[EXTRACTED ENTRIES]
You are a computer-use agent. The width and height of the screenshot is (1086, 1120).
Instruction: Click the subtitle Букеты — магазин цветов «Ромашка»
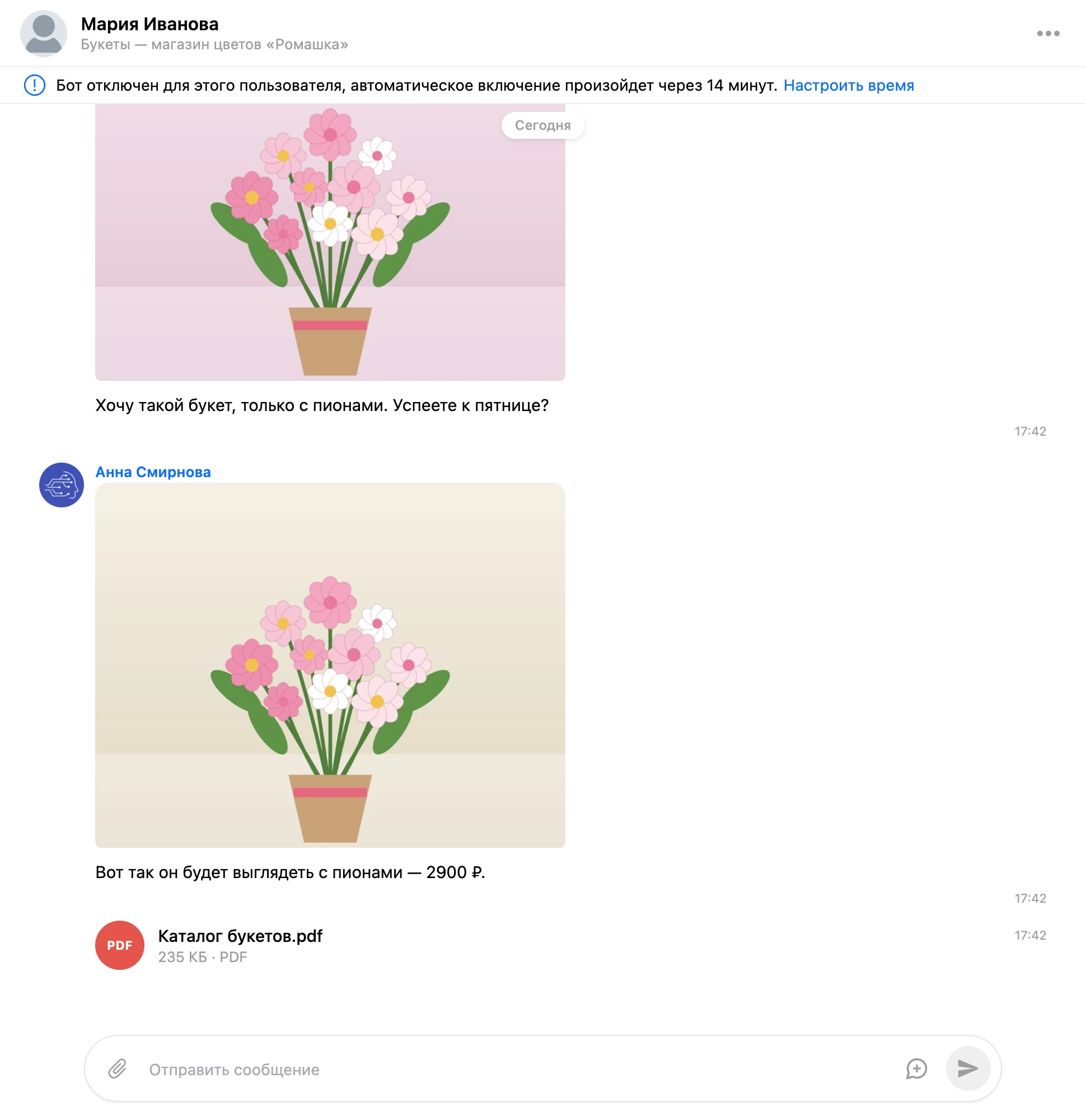pyautogui.click(x=214, y=45)
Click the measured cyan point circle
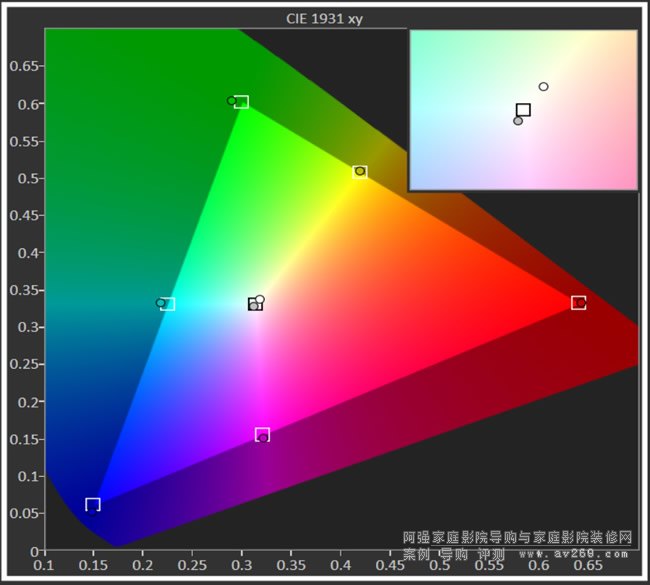Image resolution: width=650 pixels, height=585 pixels. point(160,302)
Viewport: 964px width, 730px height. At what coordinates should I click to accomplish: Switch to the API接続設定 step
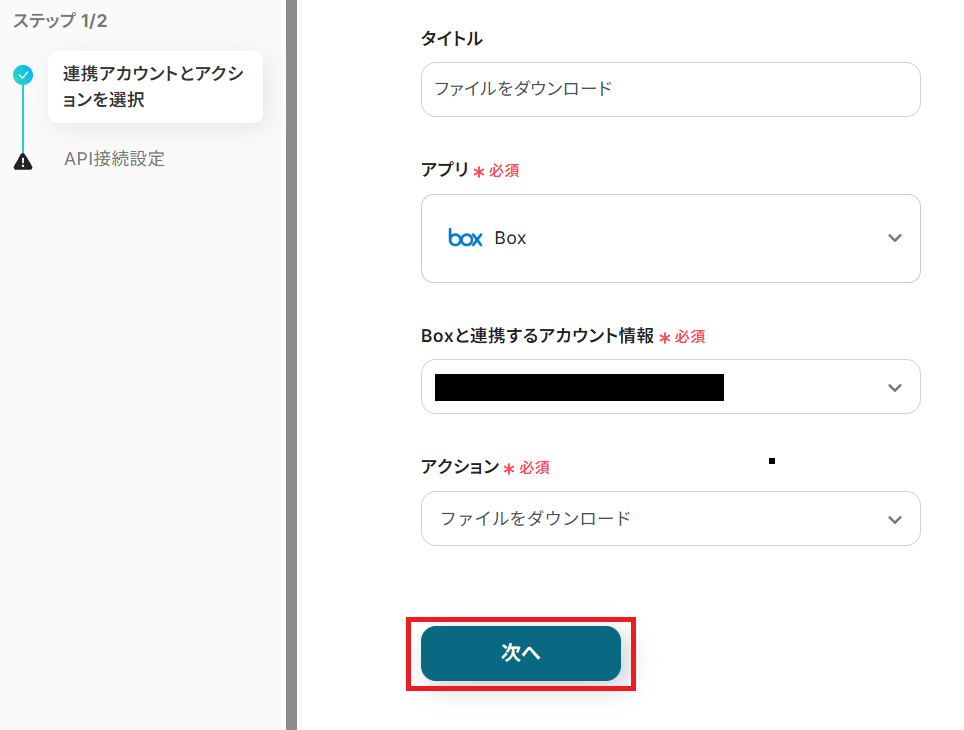114,159
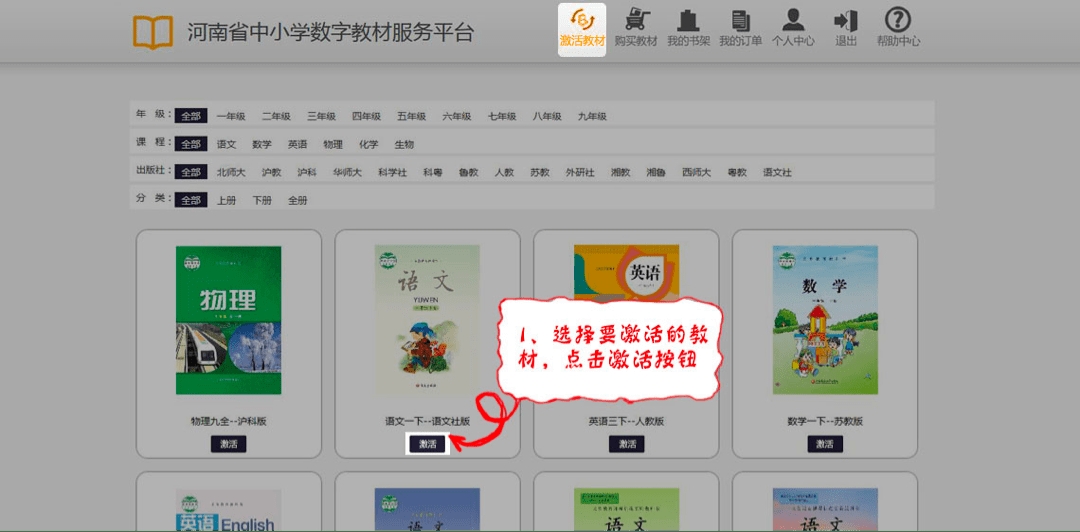The width and height of the screenshot is (1080, 532).
Task: Click the 数学 textbook cover image
Action: click(825, 320)
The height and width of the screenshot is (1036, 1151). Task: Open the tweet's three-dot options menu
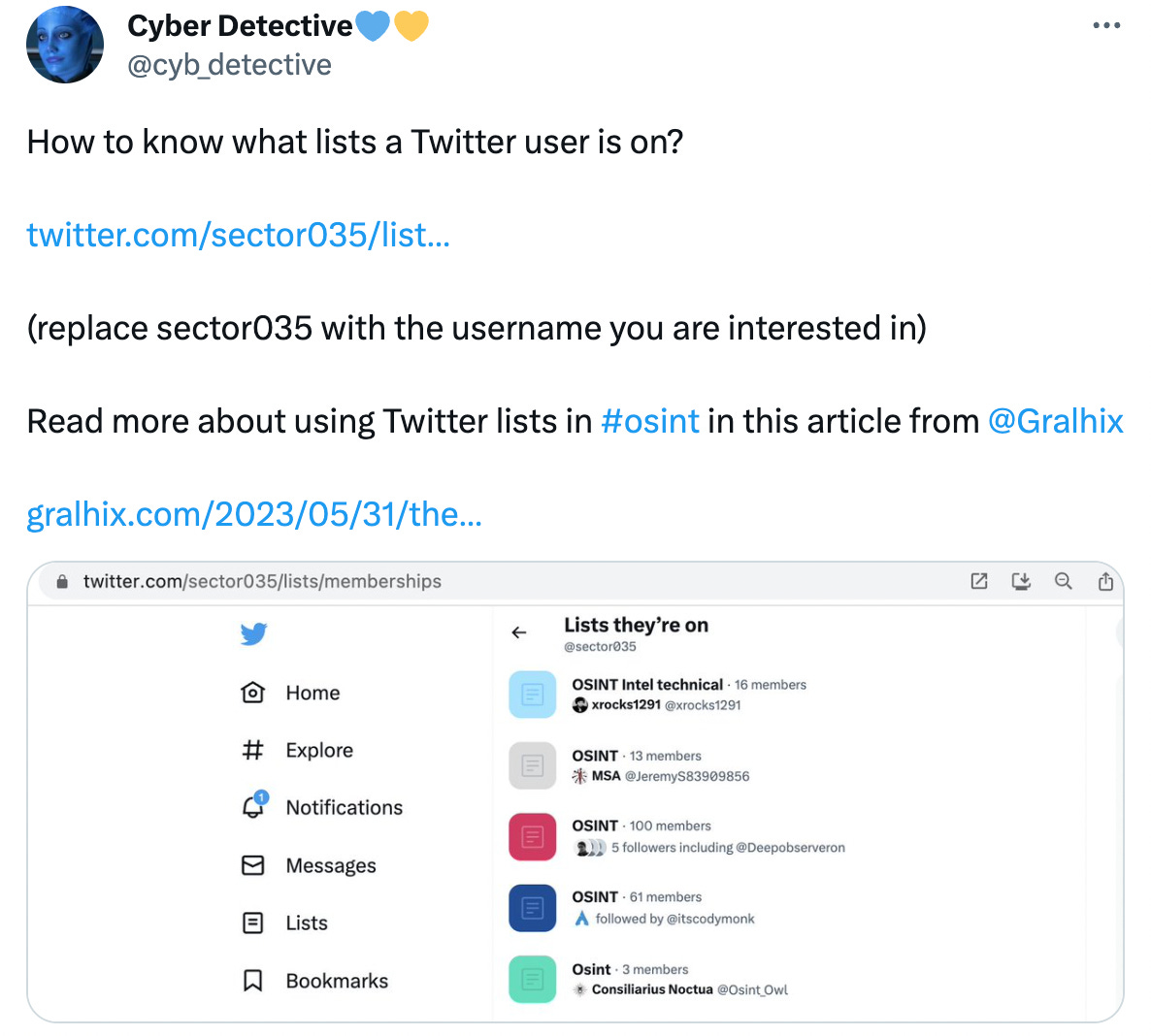coord(1106,25)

[PROMPT]
Exactly the lines from the one with "Click the measured cyan point circle" through the end of the records should be written out, and only those. Pictures do not belong in the copy.

[RESULT OF THE EXERCISE]
Click the measured cyan point circle
Image resolution: width=650 pixels, height=585 pixels. point(160,302)
Viewport: 964px width, 730px height. At what coordinates should I click to accomplish: Switch to the API接続設定 step
114,159
The width and height of the screenshot is (1080, 532).
Task: Click the 数学 textbook cover image
Action: click(825, 320)
The height and width of the screenshot is (1036, 1151). Task: Open the tweet's three-dot options menu
coord(1106,25)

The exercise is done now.